Saved entries
══════════
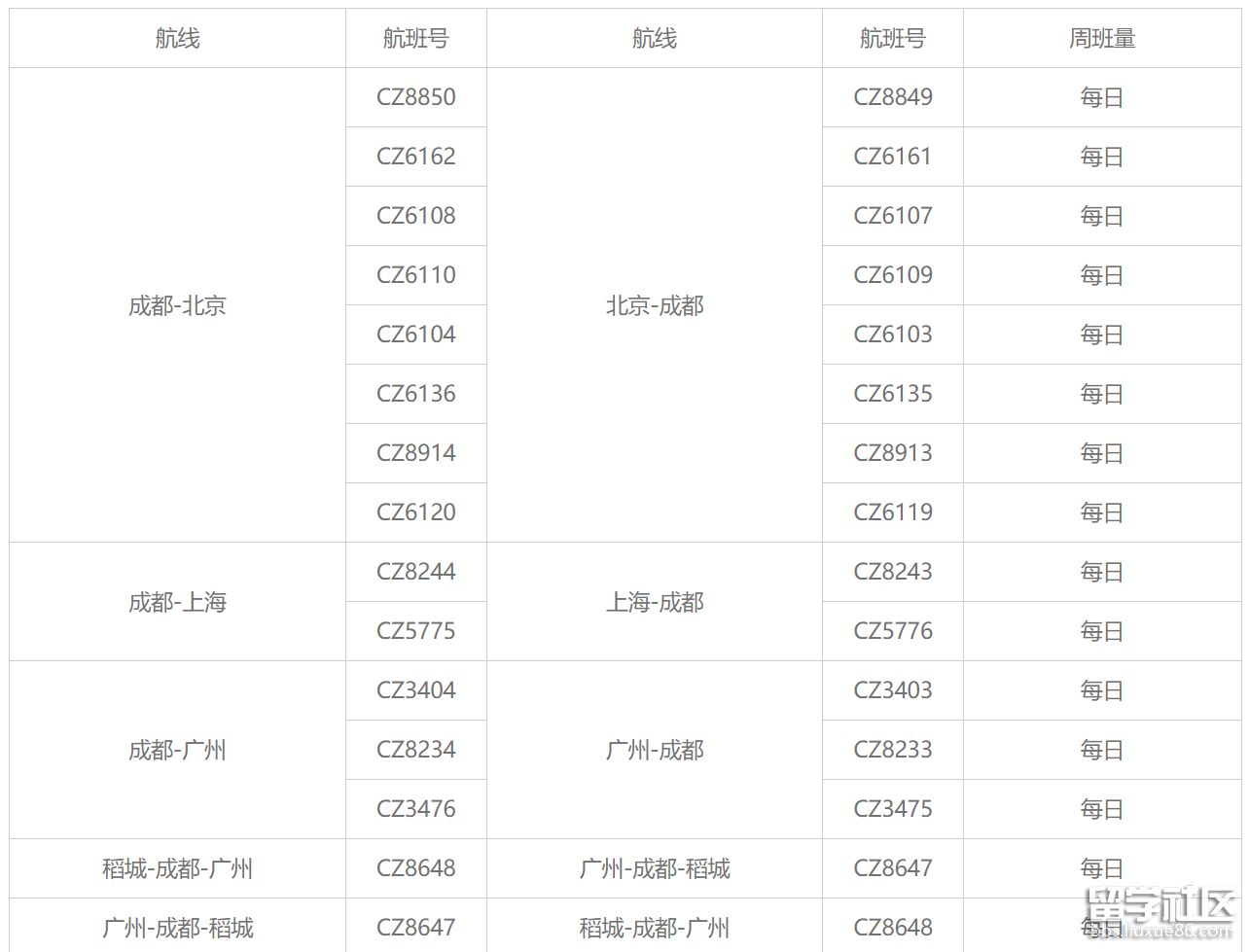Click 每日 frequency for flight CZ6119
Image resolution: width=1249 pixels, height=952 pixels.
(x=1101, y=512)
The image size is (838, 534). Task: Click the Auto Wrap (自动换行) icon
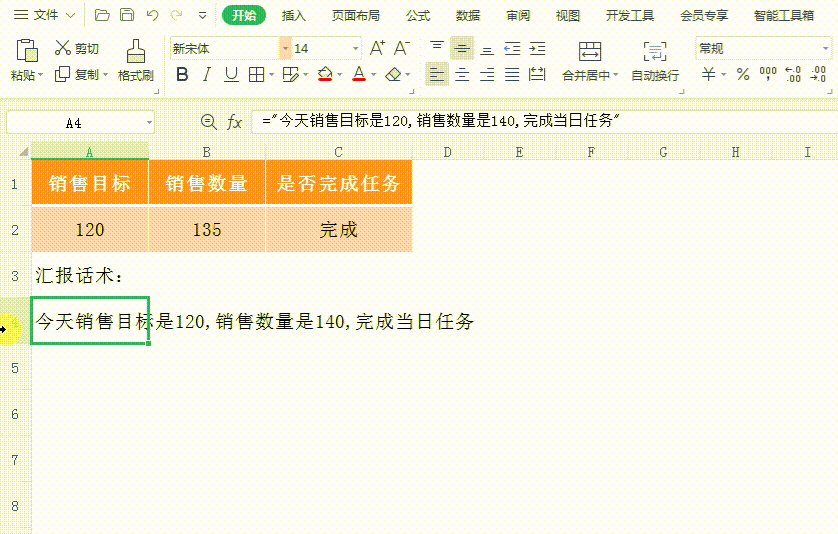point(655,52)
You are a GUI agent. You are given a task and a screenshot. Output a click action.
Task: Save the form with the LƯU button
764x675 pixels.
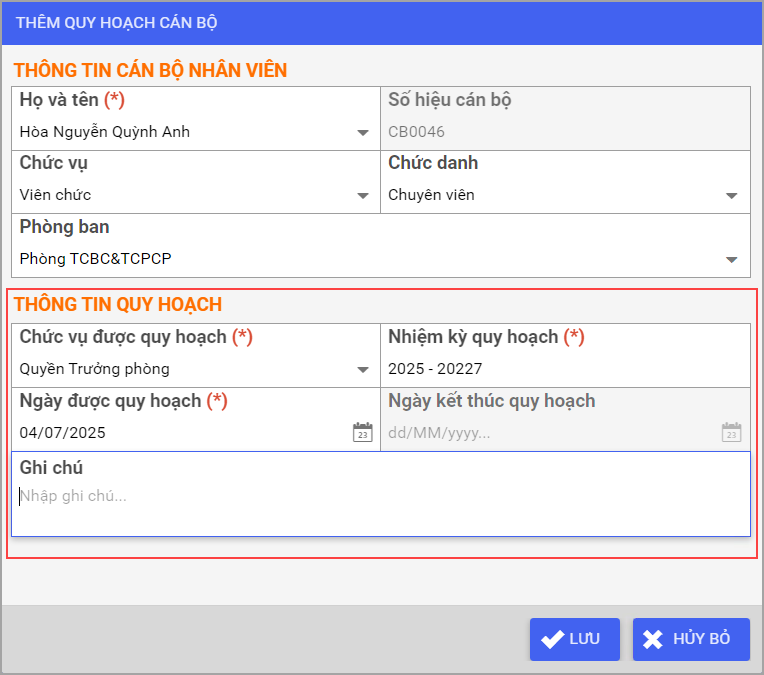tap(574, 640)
══════════
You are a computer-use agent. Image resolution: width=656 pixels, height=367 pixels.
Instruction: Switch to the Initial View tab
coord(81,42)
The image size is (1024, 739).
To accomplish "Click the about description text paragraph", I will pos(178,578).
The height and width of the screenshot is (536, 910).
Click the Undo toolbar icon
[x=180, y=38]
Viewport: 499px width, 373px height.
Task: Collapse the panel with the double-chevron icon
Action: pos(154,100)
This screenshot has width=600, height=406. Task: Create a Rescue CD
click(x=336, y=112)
══════════
To do » Filter the records above, keeping each line that contains the word "agent".

Result of the task »
You are a GUI agent. You are given a task and a screenshot. Output a click action.
You are a computer-use agent. Image resolution: width=656 pixels, height=367 pixels.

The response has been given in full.